Numerical Experiments

A number of numerical experiments are in the code for you to play around with. You can set these by changing the data_spec_int variable.

Rising Thermal

data_spec_int = DATA_SPEC_THERMAL
sim_time = 1000

This simulates a rising thermal in a neutral atmosphere, which will look something like a “mushroom” cloud (without all of the violence).

Potential Temperature after 500 seconds:

Potential Temperature after 1,000 seconds:

Colliding Thermals

data_spec_int = DATA_SPEC_COLLISION
sim_time = 700

This is similar to the rising thermal test case except with a cold bubble at the model top colliding with a warm bubble at the model bottom to produce some cool looking eddies.

Potential Temperature after 200 seconds:

Potential Temperature after 400 seconds:

Potential Temperature after 700 seconds:

Mountain Gravity Waves

data_spec_int = DATA_SPEC_MOUNTAIN
sim_time = 1500

This test cases passes a horizontal wind over a faked mountain at the model bottom in a stable atmosphere to generate a train of stationary gravity waves across the model domain.

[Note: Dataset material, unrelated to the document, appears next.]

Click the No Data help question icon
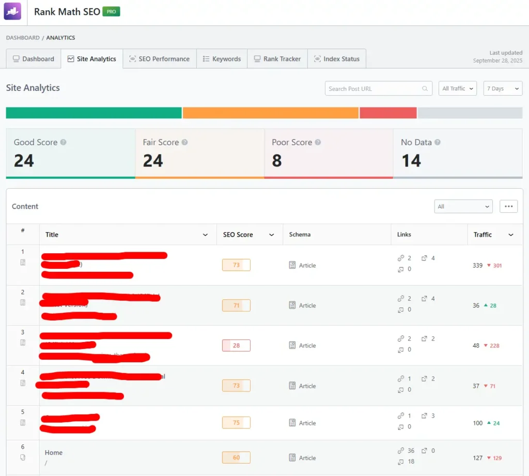 point(437,142)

Potential Temperature after 400 seconds:

Potential Temperature after 1,300 seconds:

Density Current

data_spec_int = DATA_SPEC_DENSITY_CURRENT
sim_time = 600

This test case creates a neutrally stratified atmosphere with a strong cold bubble in the middle of the domain that crashes into the ground to give the feel of a weather front (more of a downburst, I suppose).

Potential Temperature after 200 seconds:

Potential Temperature after 600 seconds:

Injection

data_spec_int = DATA_SPEC_INJECTION
sim_time = 1200

A narrow jet of fast and slightly cold wind is injected into a balanced, neutral atmosphere at rest from the left domain near the model top. This has nothing to do with atmospheric flows. It's just here for looks.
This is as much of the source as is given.